# Hey there folks :) :)



## Adie (Dec 23, 2003)

Well  I've already posted a thread and everyone on IM has be very kind and helpful 

I though it was about i actually and officialy introduced myself to you all..

I'm a 31 yr old Male from Berkshire 
(about an hour out of London), England
and I'm a professional Graphic/ Web designer.

I lead a pretty actgive lifestyle, I'm a skateboarder and snowboarder, which also keep me fit and trim.

I've been training for just over a year now and I've loved every minute of it, I weigh about the same as I did a year ago but I'm stronger and more ripped. I'm naturally a small guy and it takes maximum effort for me to gain any size, but I promose I'm working on it.

I'm been having a few breating problems at the gym so I'm having to stay away from training until, I've seen a specialist and resolved the matter (see link below)

http://www.ironmagazineforums.com/showthread.php?threadid=25312&goto=newpost

I'm a vegetarian so I guess I'm not doing myself too many favours there either bu i'll just have to work my way around it.

currently I'm taking  a few suppliments:

Nitrotech.   which seems like a waste of time has is very expensive

And Dorien Yate's 'Pro Mass' and Pro recover, which both seem to have some minor benefits.

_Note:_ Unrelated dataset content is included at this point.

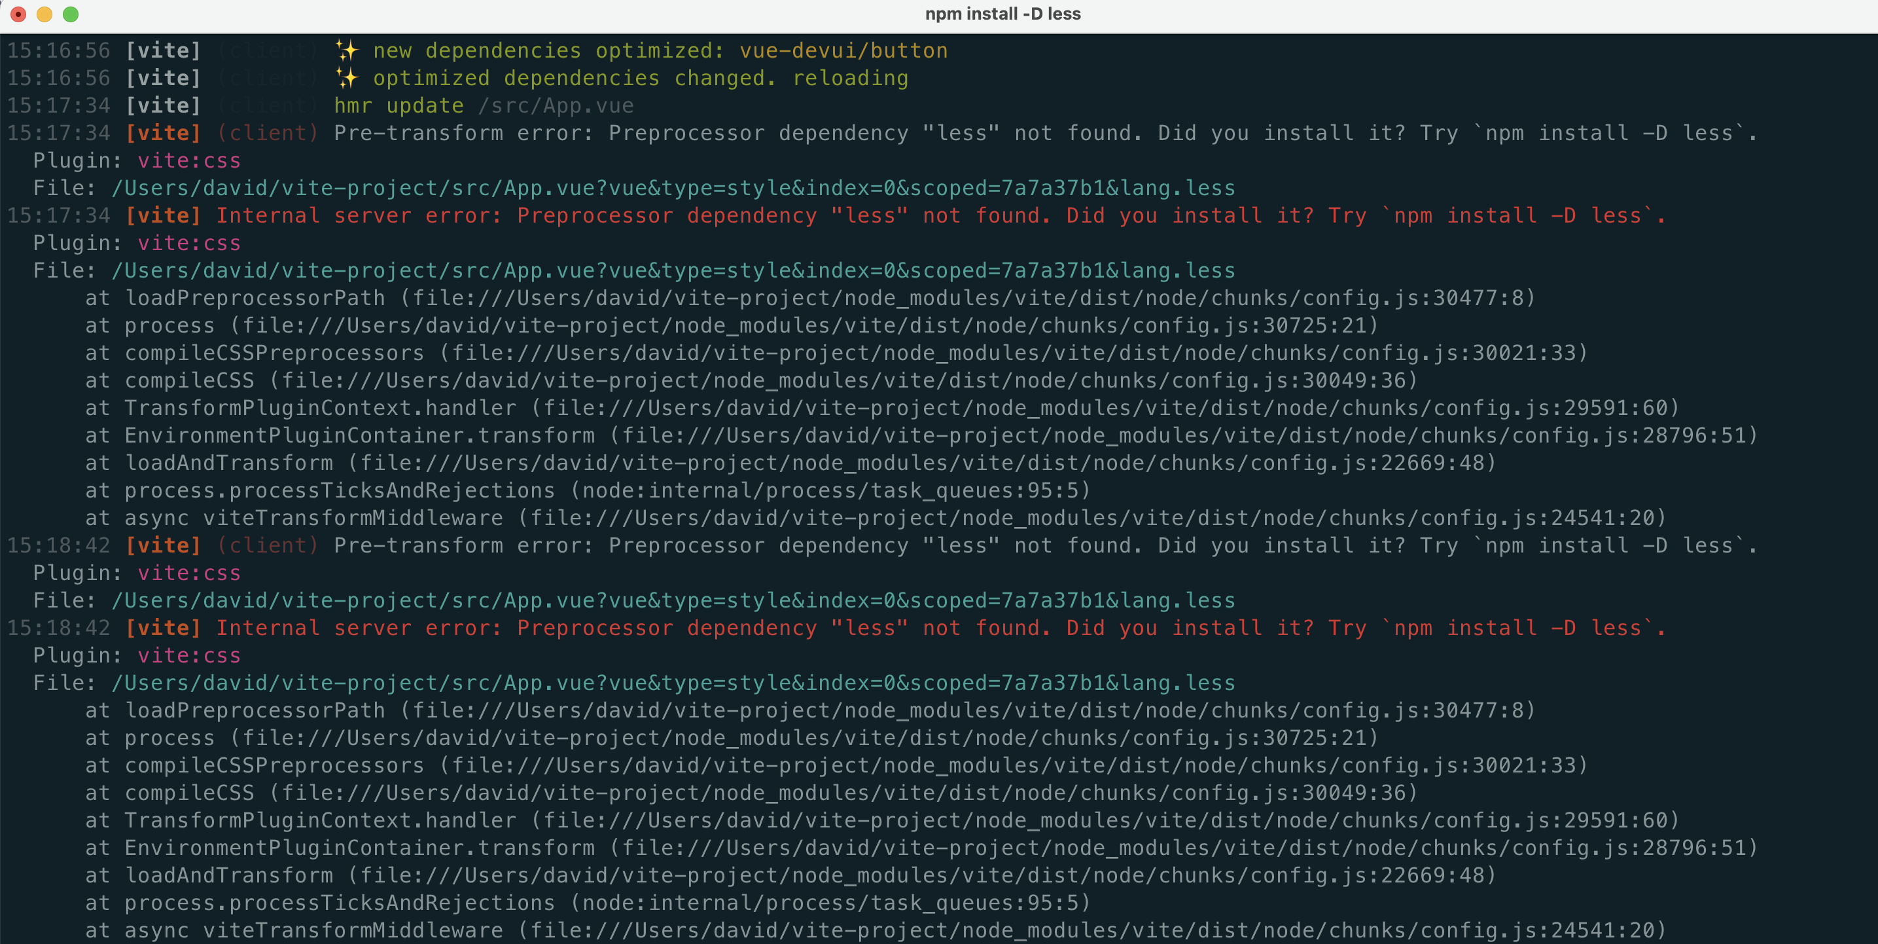
Task: Click the green full-screen window button
Action: tap(71, 14)
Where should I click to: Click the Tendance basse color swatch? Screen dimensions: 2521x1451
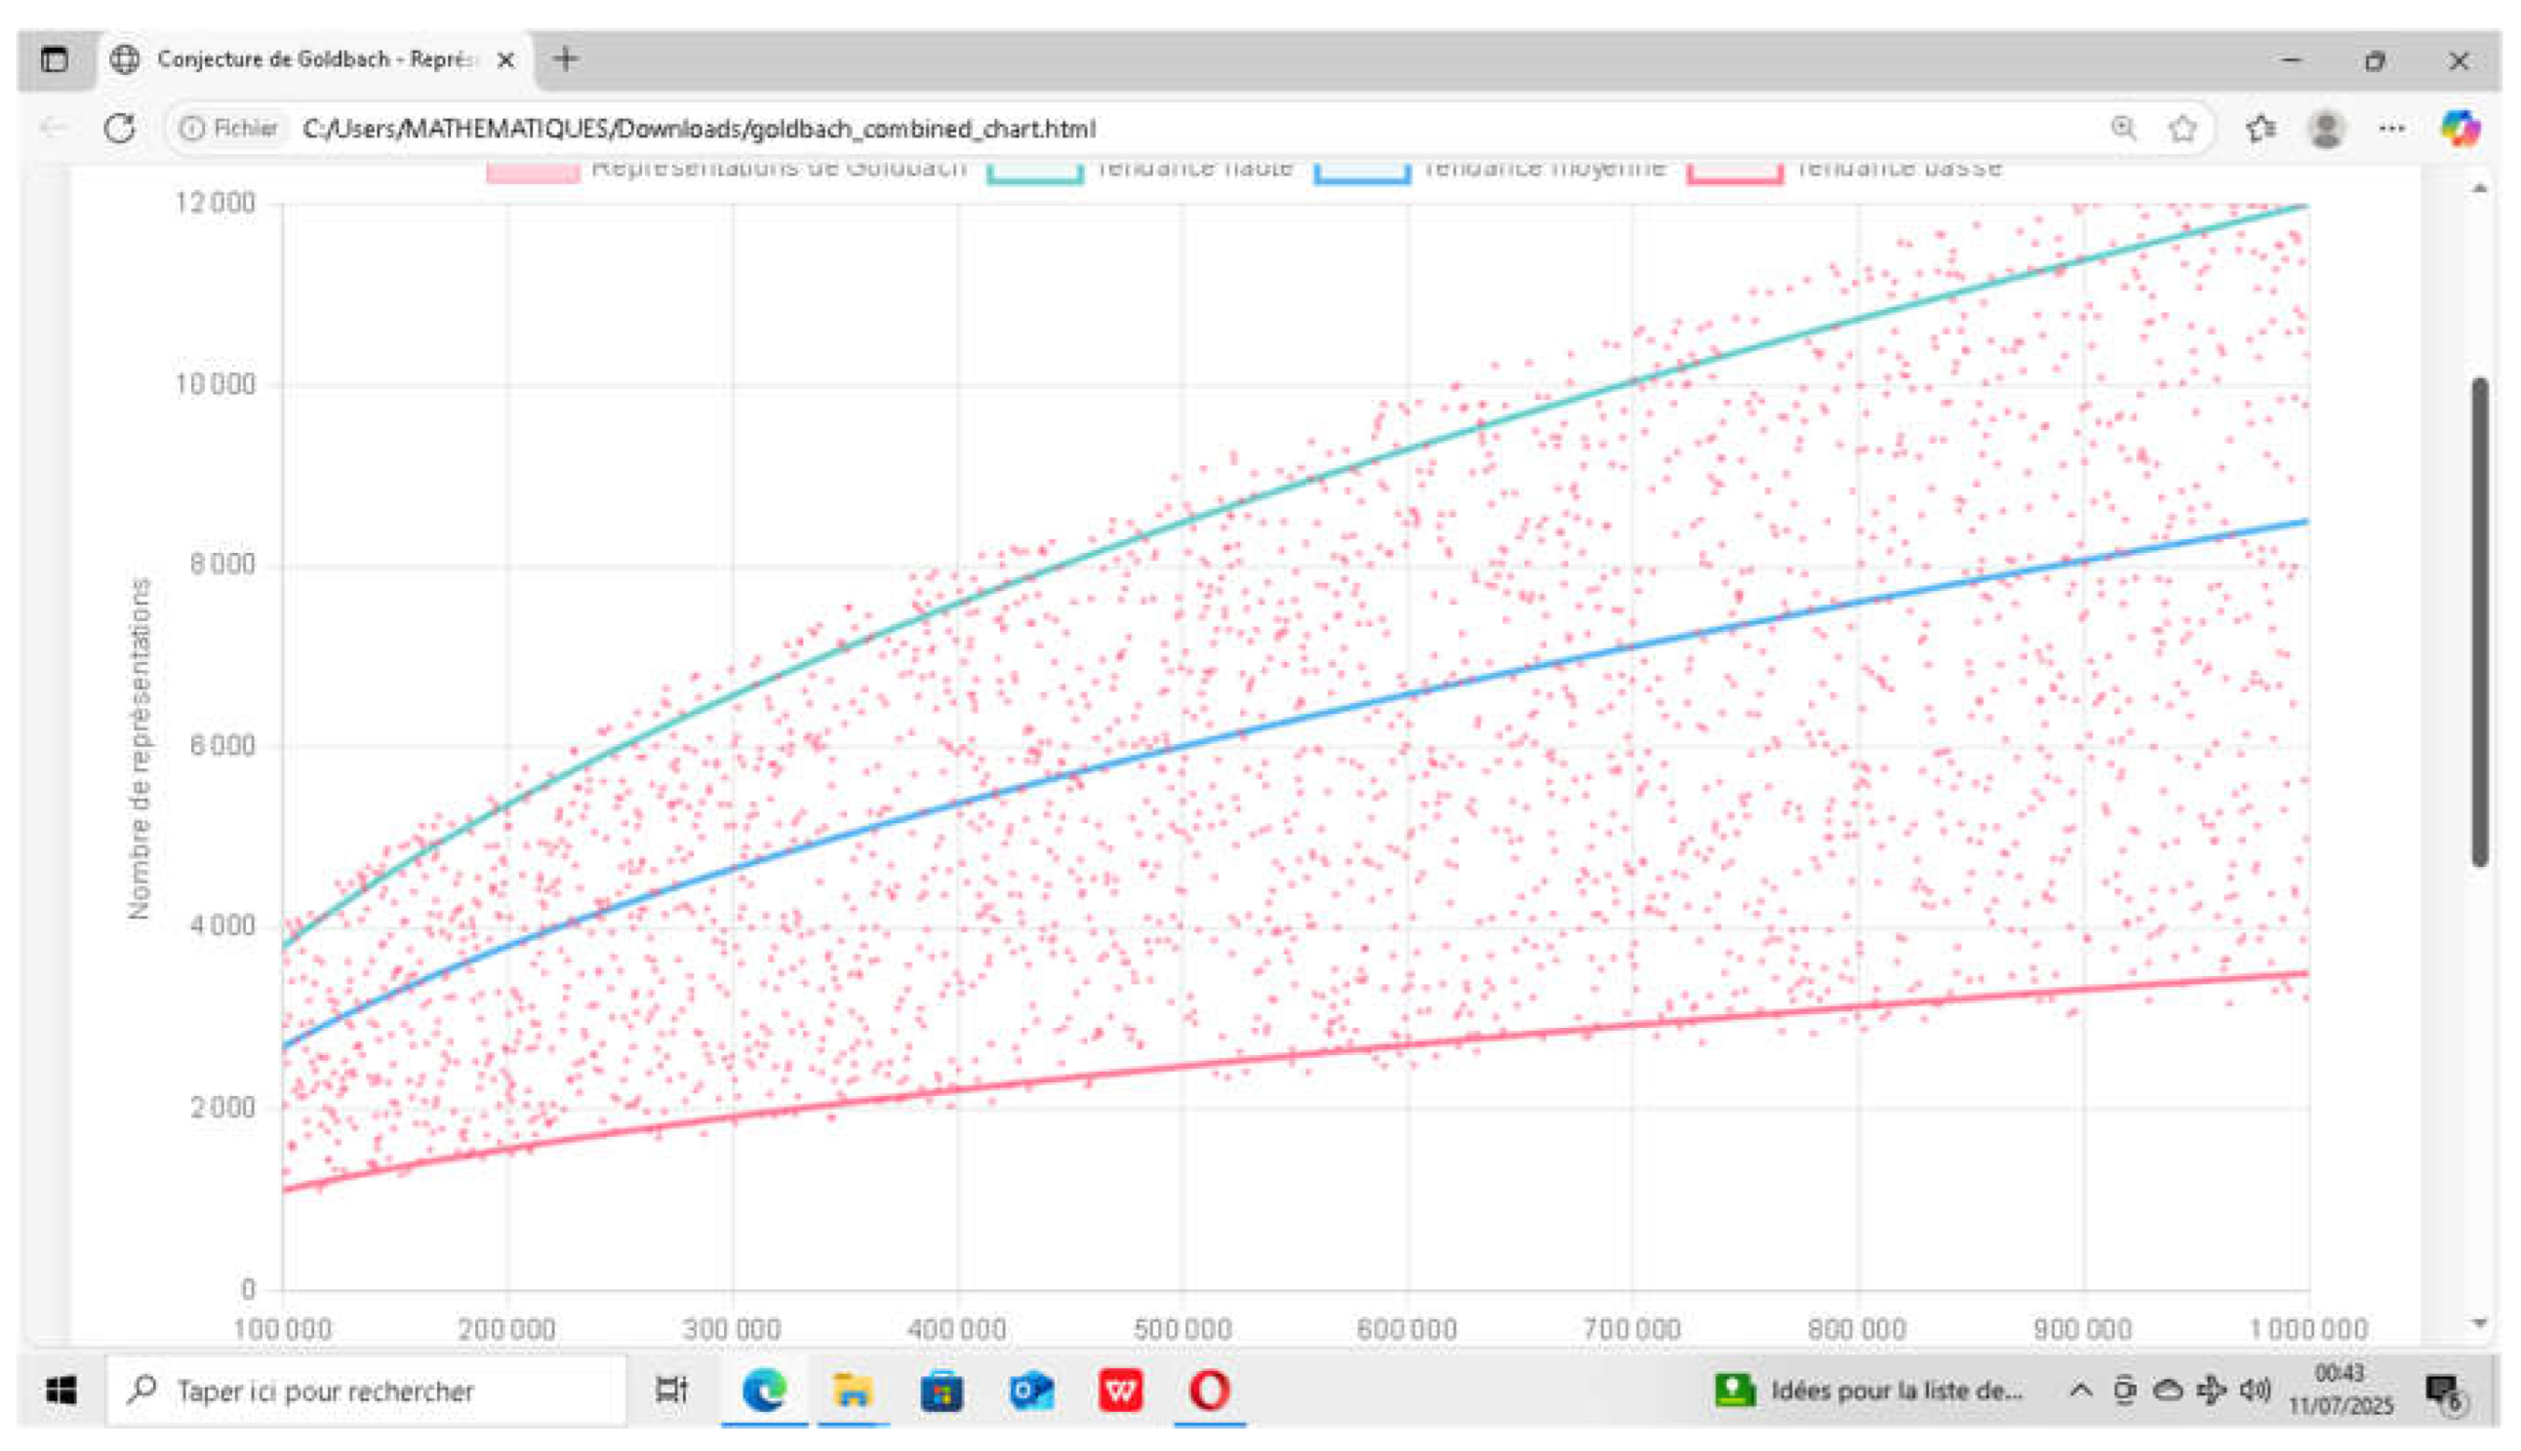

I'm currently (when breating issues are resolved) considering an 8 week cycle of Deca

My stats:

WEIGHT: 12ST 5 LB (78.8KG) 

HEIGHT: 5' 7.5"

B.M.I: 26.9


MEASUREMENTS 

CHEST 41"

RIGHT BICEP 14"

LEFT BICEP 13.5"

RIGHT LEG 21.5"

LEFT LEG 22.5 "

RIGHT CALF 13.5"

LEFT CALF 14 + QUATER "

WAIST 34"

NECK 15.5"


I've attached my workout routine to this thread if anyones interested

Take care folks!


----------



## gwcaton (Dec 23, 2003)

Welcome Adie !

I'm sure you'll find everything you need to know here.

Gary


----------



## MeLo (Dec 23, 2003)

Ditto! you'll find everything you need to know about muscle and fitness(not the mag) here. Welcome!


----------



## atherjen (Dec 23, 2003)

Welcome aboard, you'll love it here!


----------



## Arnold (Dec 23, 2003)

Adie welcome to IM!


----------



## BabsieGirl (Dec 23, 2003)

Welcome to IM bud


----------



## MikeKy (Dec 23, 2003)

Welcome! I'm usually late, sorry.


----------



## butterfly (Dec 24, 2003)

Welcome


----------